Common Properties and Methods¶
| Attribute or method | Description |
|---|---|
.mean |
Sample mean. |
.var |
Sample variance. |
.std |
Sample standard deviation. |
.skew |
Standardized skewness coefficient. |
.kurt |
Standardized kurtosis coefficient. |
.stats |
[mean, var, skew, kurt]. |
.percentile(p) |
Value at percentile p, where p is between 0 and 1. |
.describe(name=None) |
Print a formatted moment summary. |
.plot(hist=False, show=False, **kwargs) |
Plot a distribution or sampled output.
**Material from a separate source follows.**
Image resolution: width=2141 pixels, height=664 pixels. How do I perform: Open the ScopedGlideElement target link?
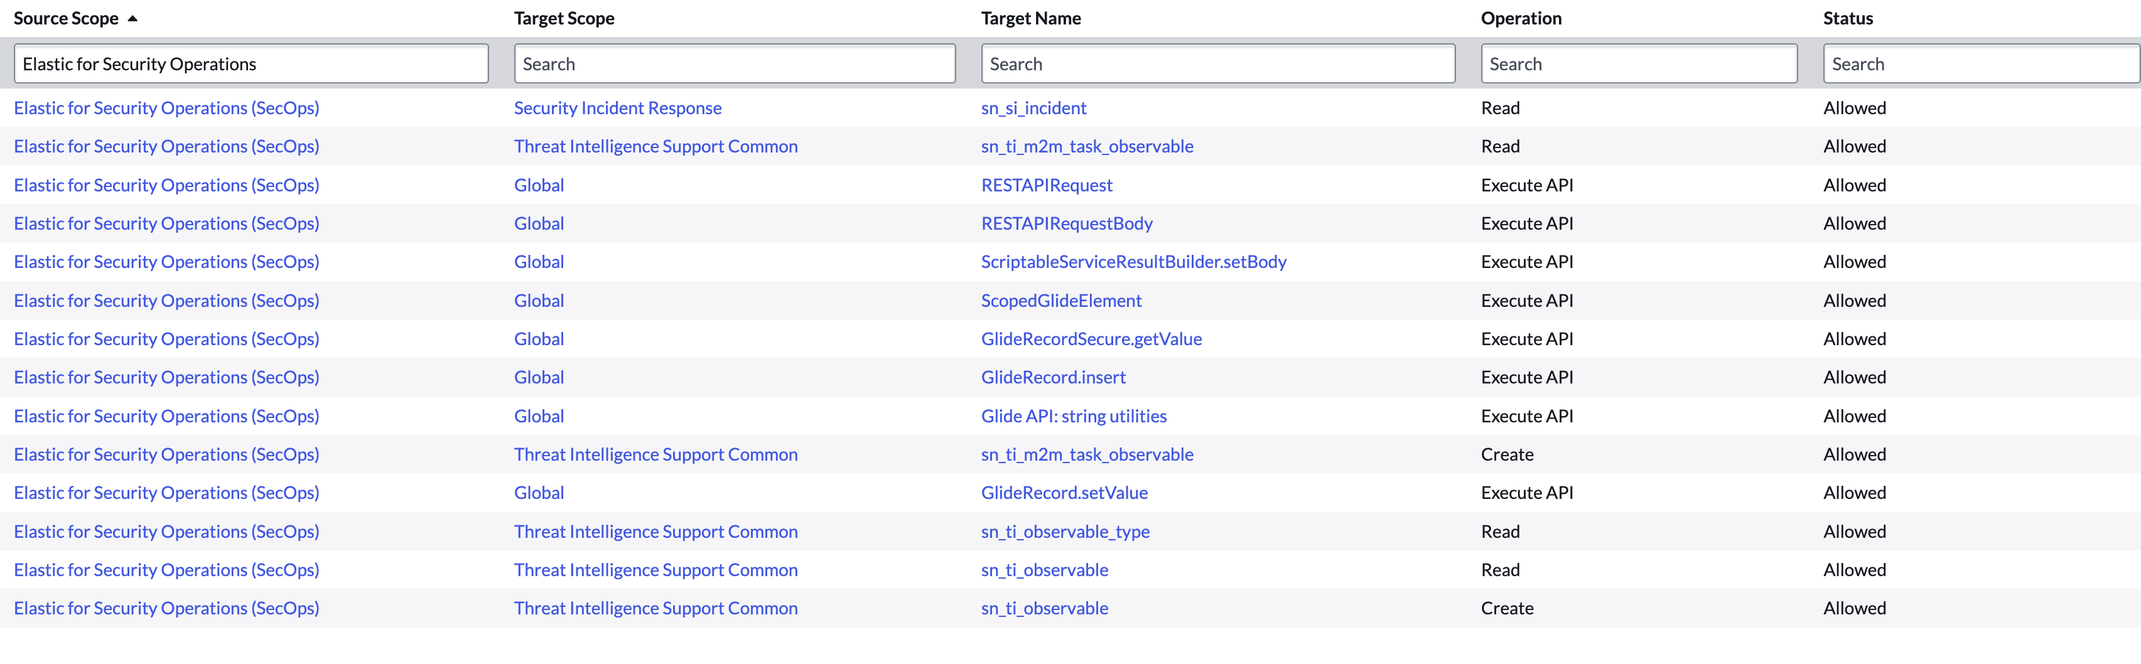(1060, 300)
Requires Matplotlib. |
.show() |
Display pending Matplotlib plots. |
Continuous Distributions¶
| Constructor | Distribution |
|---|---|
Beta(alpha, beta, [low, high]) |
Beta distribution |
BetaPrime(alpha, beta, [loc, scale]) |
Beta prime distribution |
Bradford(q, [low, high]) |
Bradford distribution |
Burr(c, k) |
Burr distribution |
ChiSquared(k) or Chi2(k) |
Chi-squared distribution |
Erf(h) |
Error-function distribution |
Erlang(k, lamda) |
Erlang distribution |
Exponential(lamda) or Exp(lamda) |
Exponential distribution |
ExtValueMax(mu, sigma) or EVMax(mu, sigma) |
Extreme value maximum distribution |
ExtValueMin(mu, sigma) or EVMin(mu, sigma) |
Extreme value minimum distribution |
Fisher(d1, d2) or F(d1, d2) |
F distribution |
Gamma(k, theta) |
Gamma distribution |
LogNormal(mu, sigma) or LogN(mu, sigma) |
Log-normal distribution |
Normal(mu, sigma) or N(mu, sigma) |
Normal distribution |
Pareto(q, a) |
Pareto distribution, first kind |
Pareto2(q, b) |
Pareto distribution, second kind |
PERT(low, peak, high) |
PERT distribution |
StudentT(v) or T(v) |
Student's t distribution |
Triangular(low, peak, high) or Tri(low, peak, high) |
Triangular distribution |
Uniform(low, high) or U(low, high) |
Uniform distribution |
Weibull(lamda, k) or Weib(lamda, k) |
Weibull distribution |
Example:
from mcerp import N, Uniform, Gamma
x = N(10, 1)
y = Uniform(0, 5)
z = Gamma(9, 1 / 6)
Discrete Distributions¶
| Constructor | Distribution |
|---|---|
Bernoulli(p) or Bern(p) |
Bernoulli distribution |
Binomial(n, p) or B(n, p) |
Binomial distribution |
Geometric(p) or G(p) |
Geometric distribution |
Hypergeometric(N, n, K) or H(N, n, K) |
Hypergeometric distribution |
Poisson(lamda) or Pois(lamda) |
Poisson distribution |
Example:
from mcerp import H, Pois
h = H(50, 5, 10)
p = Pois(3)
SciPy Distributions¶
Any compatible frozen scipy.stats distribution can be wrapped with uv:
import scipy.stats as ss
from mcerp import uv
x = uv(ss.norm(loc=10, scale=1))
Correlation Utilities¶
| Function | Description |
|---|---|
correlate(params, corrmat) |
Reorder samples in-place to approximately match a target correlation matrix. |
correlation_matrix(values) |
Return the sample correlation matrix. |
covariance_matrix(values) |
Return the sample covariance matrix. |
plotcorr(values, labels=None, full=False, show=False) |
Plot pairwise sample relationships. Requires Matplotlib. |
induce_correlations(data, corrmat) |
Return correlated sample data for a target matrix. |
chol(matrix) |
Cholesky-like helper used by correlation routines. |
Mathematical Functions¶
Use mcerp.umath when applying mathematical functions to uncertain values:
import mcerp.umath as umath
y = umath.sqrt(x) + umath.sin(x)
Available functions include:
acos, acosh, asin, asinh, atan, atanh, ceil, cos, cosh,
degrees, exp, expm1, fabs, floor, hypot, ln, log, log10,
log1p, radians, sin, sinh, sqrt, tan, tanh, and trunc.